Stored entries
──────

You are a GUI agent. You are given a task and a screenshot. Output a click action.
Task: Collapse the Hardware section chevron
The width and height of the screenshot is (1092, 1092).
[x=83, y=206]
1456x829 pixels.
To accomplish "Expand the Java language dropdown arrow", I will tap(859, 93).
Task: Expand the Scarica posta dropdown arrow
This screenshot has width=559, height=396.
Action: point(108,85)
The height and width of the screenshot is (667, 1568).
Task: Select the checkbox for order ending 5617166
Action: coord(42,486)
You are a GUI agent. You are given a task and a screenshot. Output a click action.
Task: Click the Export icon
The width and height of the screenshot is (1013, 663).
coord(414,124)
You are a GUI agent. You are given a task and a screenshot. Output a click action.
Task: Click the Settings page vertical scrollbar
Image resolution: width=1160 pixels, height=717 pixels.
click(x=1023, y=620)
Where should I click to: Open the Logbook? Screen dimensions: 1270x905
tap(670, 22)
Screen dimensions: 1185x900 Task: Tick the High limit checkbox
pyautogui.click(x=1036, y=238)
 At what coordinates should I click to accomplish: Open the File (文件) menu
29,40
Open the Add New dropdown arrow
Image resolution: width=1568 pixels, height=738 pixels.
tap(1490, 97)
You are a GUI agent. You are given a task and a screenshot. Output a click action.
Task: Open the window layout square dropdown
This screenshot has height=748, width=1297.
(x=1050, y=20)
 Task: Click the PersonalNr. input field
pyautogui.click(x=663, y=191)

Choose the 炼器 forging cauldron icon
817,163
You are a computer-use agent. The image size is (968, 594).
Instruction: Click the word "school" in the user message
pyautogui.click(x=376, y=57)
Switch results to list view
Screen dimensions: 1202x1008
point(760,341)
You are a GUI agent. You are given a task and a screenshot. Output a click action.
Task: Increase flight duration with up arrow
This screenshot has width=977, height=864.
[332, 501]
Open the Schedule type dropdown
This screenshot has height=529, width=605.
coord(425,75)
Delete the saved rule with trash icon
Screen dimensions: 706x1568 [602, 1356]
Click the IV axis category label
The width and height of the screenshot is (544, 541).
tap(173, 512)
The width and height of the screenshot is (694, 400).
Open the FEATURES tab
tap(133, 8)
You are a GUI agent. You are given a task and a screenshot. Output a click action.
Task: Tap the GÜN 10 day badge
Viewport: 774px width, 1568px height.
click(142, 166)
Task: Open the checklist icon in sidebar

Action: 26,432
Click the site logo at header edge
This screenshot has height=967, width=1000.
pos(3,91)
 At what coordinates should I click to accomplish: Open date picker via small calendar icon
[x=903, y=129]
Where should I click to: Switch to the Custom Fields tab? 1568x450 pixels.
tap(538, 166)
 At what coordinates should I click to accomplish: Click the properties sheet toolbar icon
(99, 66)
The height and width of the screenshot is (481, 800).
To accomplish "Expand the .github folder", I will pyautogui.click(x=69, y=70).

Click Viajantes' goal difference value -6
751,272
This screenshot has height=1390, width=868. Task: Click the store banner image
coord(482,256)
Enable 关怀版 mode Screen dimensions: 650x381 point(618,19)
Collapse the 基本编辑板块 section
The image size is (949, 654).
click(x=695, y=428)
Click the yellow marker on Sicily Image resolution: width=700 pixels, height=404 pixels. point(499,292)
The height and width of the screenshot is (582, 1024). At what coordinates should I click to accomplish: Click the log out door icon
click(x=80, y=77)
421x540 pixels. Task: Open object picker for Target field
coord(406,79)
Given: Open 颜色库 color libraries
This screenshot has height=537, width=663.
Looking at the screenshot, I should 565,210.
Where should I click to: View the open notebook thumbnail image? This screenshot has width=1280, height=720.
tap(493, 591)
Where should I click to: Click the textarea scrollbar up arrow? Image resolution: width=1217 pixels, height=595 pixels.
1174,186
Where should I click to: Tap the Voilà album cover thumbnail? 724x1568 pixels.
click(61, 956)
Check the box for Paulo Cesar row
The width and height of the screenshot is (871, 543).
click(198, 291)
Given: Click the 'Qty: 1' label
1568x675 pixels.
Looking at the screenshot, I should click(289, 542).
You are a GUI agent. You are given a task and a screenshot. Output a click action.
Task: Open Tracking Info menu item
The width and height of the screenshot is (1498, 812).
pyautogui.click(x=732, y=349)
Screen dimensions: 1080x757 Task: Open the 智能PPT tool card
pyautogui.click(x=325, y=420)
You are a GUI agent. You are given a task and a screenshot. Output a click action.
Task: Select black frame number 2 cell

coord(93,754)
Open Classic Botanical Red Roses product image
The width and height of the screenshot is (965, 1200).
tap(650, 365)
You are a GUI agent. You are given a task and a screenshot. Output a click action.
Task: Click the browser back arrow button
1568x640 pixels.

──────

◆ **Task objective**
Please copy exactly the lines from the first line of the records above through the line containing "Task: Click the Export icon", including both, and nothing more.

◆ **Written response**
You are a GUI agent. You are given a task and a screenshot. Output a click action.
Task: Collapse the Hardware section chevron
The width and height of the screenshot is (1092, 1092).
[x=83, y=206]
1456x829 pixels.
To accomplish "Expand the Java language dropdown arrow", I will tap(859, 93).
Task: Expand the Scarica posta dropdown arrow
This screenshot has width=559, height=396.
Action: point(108,85)
The height and width of the screenshot is (667, 1568).
Task: Select the checkbox for order ending 5617166
Action: coord(42,486)
You are a GUI agent. You are given a task and a screenshot. Output a click action.
Task: Click the Export icon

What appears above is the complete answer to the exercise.